Giter Club home page Giter Club logo

Comments (12)

scelmendorf avatar scelmendorf commented on July 20, 2024 1

From the peanut gallery (who apologizes for absenteeism but has been busy on non db activities):
Could do hybrid approach:
one column for DataSetMethods (Postgres Text type);
one column (controlled list; required) for DataSetMethodsFormat with options such as 'xml', 'url_word', 'url_text', etc.

Then you don't run the risk of 2 or more formats having the same "look" but requiring different logic in the client code, and also don't run the risk of having 2 sets of methods for the same dataset in your metabase (if, for example, you migrated from txt to eml then you need to both add and delete in your update). Also, to add a new format we haven't thought of yet, you just need to update the lookup for DataSetMethodsFormatTypes, rather than add a whole new column to the db and view. (can you tell I am a big fan of the always long, never wide, paradigm)?

Client code looks something like "if DataSetMethodsFormat == 'url_word', curl the value in DataSetMethods, parse as word, etc. Same idea as Tim's but a little less sleuthing required and code updates should we get some ambiguous formats.

from lter-core-metabase.

twhiteaker avatar twhiteaker commented on July 20, 2024

It is not realistic to model the structure of methods text into table columns!

I agree. I'd rather just use a Text type for methods. If it's markdown or XML, then clients like MetaEgress can parse it accoringly to generate EML.

from lter-core-metabase.

gastil avatar gastil commented on July 20, 2024

Tim, by "Text type" you mean the EML text type that abstract and methods contain, correct? That is the one which has xml elements such as para, subscript, emphasis, and ulink. Or did you mean plain unformatted text, the postgres text type?

I admit I thought it a crude and temporary solution when in 2013 we (SBC and MCR) put our methods eml into metabase using the xml data type. But perhaps that is actually a practical solution. It does work fine for me; I use it to this day.

I will suggest that since some prefer markdown, some prefer eml text type (which is xml), and some may just want to store the file or a link to the file, that we offer these choices. The view would pass thru the xml or the markdown if one of those is populated. Otherwise it might pass thru a url to a file or a "TODO" note to the user to substitute in some R-processed file at a later step. These options could be a set of columns only one of which would not be null. Or we could use the blob data type for all options in a single column. The view would then distinguish how to handle content by some inspection. (Which I do not yet know how to do.)

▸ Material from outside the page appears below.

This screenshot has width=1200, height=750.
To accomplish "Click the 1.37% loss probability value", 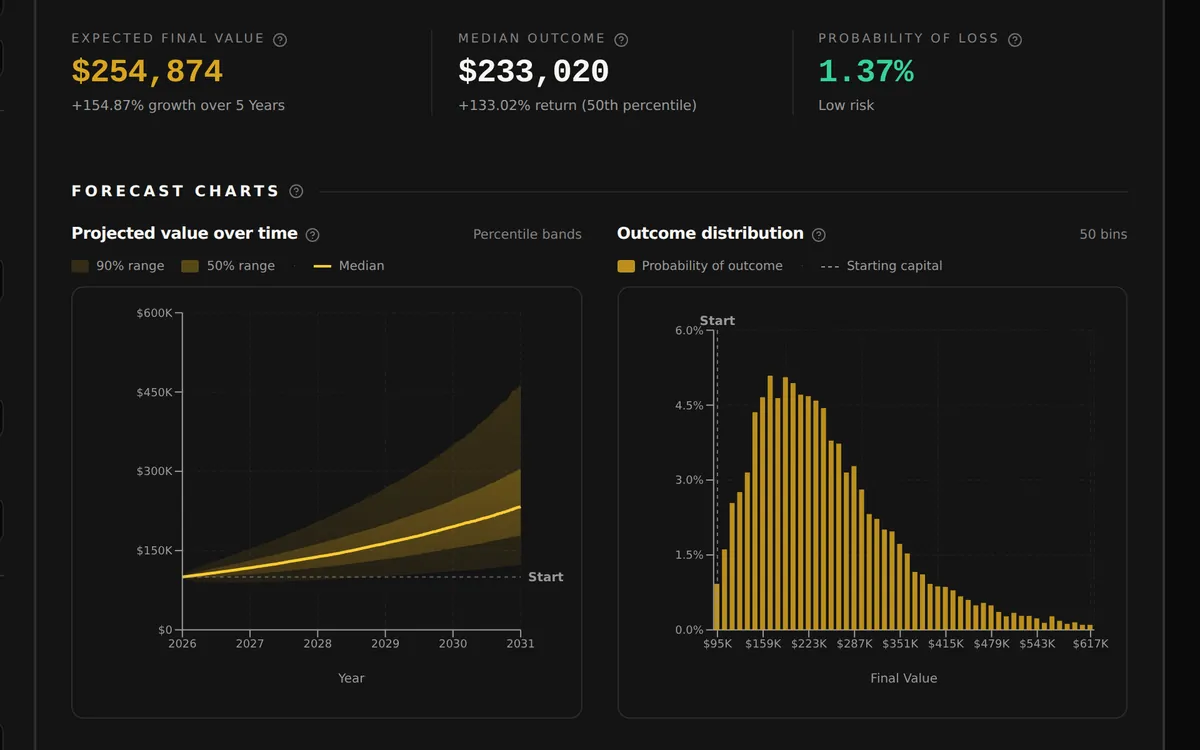I will [866, 72].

I do not want to force Metabase users to give up some way of doing things that works well for them.

from lter-core-metabase.

twhiteaker avatar twhiteaker commented on July 20, 2024

I meant the Postgres Text type, which is of unlimited length. I don't see why Blob would be necessary. I could just have a single column for the method description, and then let the EML-generating-code figure out what to do with the text. Example logic (not bulletproof; just quick and dirty examples):

  • If the text starts with <?xml, and you can load it in an XML object without errors, then assume it's XML.
  • If the text starts with #, assume it's markdown.
  • If the text looks like a URL, assume it's a link to a file.
  • Otherwise, treat it as plain text.

This is overloading the Method Description column, so maybe this is bad practice. If that irks people, then I guess @gastil 's suggestion of having separate columns for each of those things would be fine. In that case, I'd rather have all four columns get into the view, and then let the client code figure out what to do with it. Definitely gonna need some user documentation for this.

from lter-core-metabase.

gastil avatar gastil commented on July 20, 2024

I like this idea. Some comments:

  • Can xml pass thru from pg output into a client script w/o breaking, or getting double-encoded, or some such problem? If it is read in as text, not xml data type, the systems may not handle it properly. How to test this?
  • So far, sets of views have been written with their use in mind, a separate set of views for different R or perl code. Overloading methods, or multiple options to use for methods, is going to need the using-code to be aware of that. I'm ok with that; just noting it.
  • Currently I put an xml forest of <methodStep> trees in my xml data type column (and my column name is method_xml). If we overload several data types into a postgres text data type, I'd use <methodStep> rather than <?xml> as the test.
  • We have heard from at least one metabase user that they do not like too many columns. Yet I am inclined to use a separate column for each data type option for methods. Maybe I want to migrate from one data type to the next, from URL to Word to markdown, for example. And I do like to catch errors that would not be caught if, for example, I entered an xml tree missing its closing tag. Early catch.
  • I could go either way. Plain text to hold various data types, or one column for each data type.
  • If we go with plain text, we will not be able to store an actual Word doc, as we could with blob. (Dumps of blobs can pose problems we may want to avoid, so unless that is really needed perhaps we should avoid blobs.)

from lter-core-metabase.

twhiteaker avatar twhiteaker commented on July 20, 2024

I'm all for avoiding blobs.

In my test with R just now, XML came out of Postgres just fine.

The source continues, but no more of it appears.